* Excerpt:

━━━━

6. Pinning. This is how you show you like content on Pinterest. Once content is pinned, it appears on your own Pinboard.

7. RSS. Often called Really Simple Syndication, but actually stands for Rich Site Summary. A web standard for content delivery for everything from blog posts and news stories to images and videos. Lets you stay current with information sources without having to browse all their content.

8. Social Graph. A visual that shows all the connections an individual has within a social network.

9. Social Media Optimization (SMO). SMO is the process of checking that all the content you've created or curated is available to share across your key social media and networking sites. Types of media to check include RSS feeds, social news and bookmarking sites, as well as the social networks, video, and blogging sites you use.

10. Tag. A keyword or phrase assigned to a piece of information, such as a blog, bookmark, or digital image. It helps describe the item or topic and enables it to be found again through a browse or search.

━━━━

* Given information:
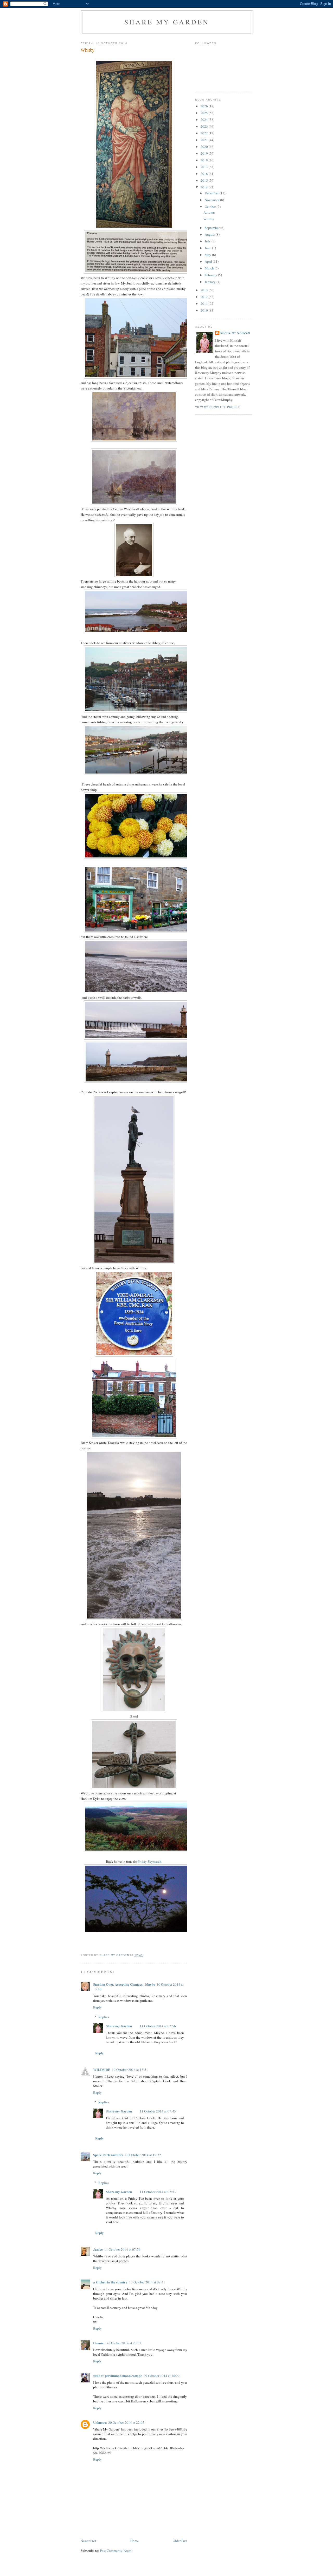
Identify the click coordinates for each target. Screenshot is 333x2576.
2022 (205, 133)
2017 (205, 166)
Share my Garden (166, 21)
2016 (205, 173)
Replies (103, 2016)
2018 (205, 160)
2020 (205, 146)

━━━━

* Stated task A:
Answer these questions using the social media glossary, one line for each:
(i) What does RSS actually stand for?
(ii) Where does content appear once it is pinned on Pinterest?
(iii) What does a social graph show?
* Stated task B:
Continue the social media glossary from its entry for Tag, adding the next numbered terms in the same format.

* Expected answer A:
(i) Rich Site Summary
(ii) On your own Pinboard
(iii) All the connections an individual has within a social network

* Expected answer B:
11. Tumblr. Another blogging website and social platform. Lets users share content and connect based on their blog entries, as well as "follow" other users' blogs.

12. Tweets, Retweets. Tweets are posts on Twitter, limited to 140 characters. When a user tweets another's tweet, it's called a retweet. Credit still goes to the original user and the tweet appears as RT in the timelines of all the retweeter's followers.

13. Twebinar. This is a live podcast or audio broadcast that uses Twitter as the backchannel for discussion.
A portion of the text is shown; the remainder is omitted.